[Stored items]
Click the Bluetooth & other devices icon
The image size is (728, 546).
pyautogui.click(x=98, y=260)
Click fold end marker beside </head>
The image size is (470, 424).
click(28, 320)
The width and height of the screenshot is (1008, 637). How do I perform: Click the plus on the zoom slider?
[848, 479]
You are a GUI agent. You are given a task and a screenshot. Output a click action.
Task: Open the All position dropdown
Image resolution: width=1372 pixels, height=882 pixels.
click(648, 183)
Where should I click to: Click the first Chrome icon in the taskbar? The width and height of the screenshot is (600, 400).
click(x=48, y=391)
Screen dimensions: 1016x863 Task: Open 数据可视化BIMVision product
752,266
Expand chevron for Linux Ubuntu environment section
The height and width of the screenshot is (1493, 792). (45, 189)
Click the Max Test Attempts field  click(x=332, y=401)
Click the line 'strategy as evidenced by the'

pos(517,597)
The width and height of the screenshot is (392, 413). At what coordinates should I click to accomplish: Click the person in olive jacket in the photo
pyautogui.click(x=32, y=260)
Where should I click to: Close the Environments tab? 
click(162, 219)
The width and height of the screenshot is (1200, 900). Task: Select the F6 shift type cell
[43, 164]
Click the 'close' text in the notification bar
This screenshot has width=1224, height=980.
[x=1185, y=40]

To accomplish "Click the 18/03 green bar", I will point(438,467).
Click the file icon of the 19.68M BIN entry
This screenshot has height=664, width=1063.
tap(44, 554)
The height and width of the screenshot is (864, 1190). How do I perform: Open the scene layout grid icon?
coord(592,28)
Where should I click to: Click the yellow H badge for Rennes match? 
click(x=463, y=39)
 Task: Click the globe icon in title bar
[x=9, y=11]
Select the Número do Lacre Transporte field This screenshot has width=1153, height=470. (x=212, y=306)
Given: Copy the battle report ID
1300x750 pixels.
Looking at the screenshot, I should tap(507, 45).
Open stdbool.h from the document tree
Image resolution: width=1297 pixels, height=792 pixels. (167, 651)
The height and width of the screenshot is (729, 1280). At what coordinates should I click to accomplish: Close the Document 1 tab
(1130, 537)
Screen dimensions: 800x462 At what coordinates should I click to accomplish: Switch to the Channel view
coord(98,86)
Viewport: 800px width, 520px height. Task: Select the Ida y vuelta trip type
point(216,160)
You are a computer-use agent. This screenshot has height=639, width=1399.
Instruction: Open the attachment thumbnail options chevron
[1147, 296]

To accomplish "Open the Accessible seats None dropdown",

> **Problem statement**: Every line of the entries above that includes "agent" should be copied.

> **Response to the exercise**:
You are a GUI agent. You are given a task and a screenshot. Output a click action.
You are a computer-use agent. This screenshot has height=639, width=1399.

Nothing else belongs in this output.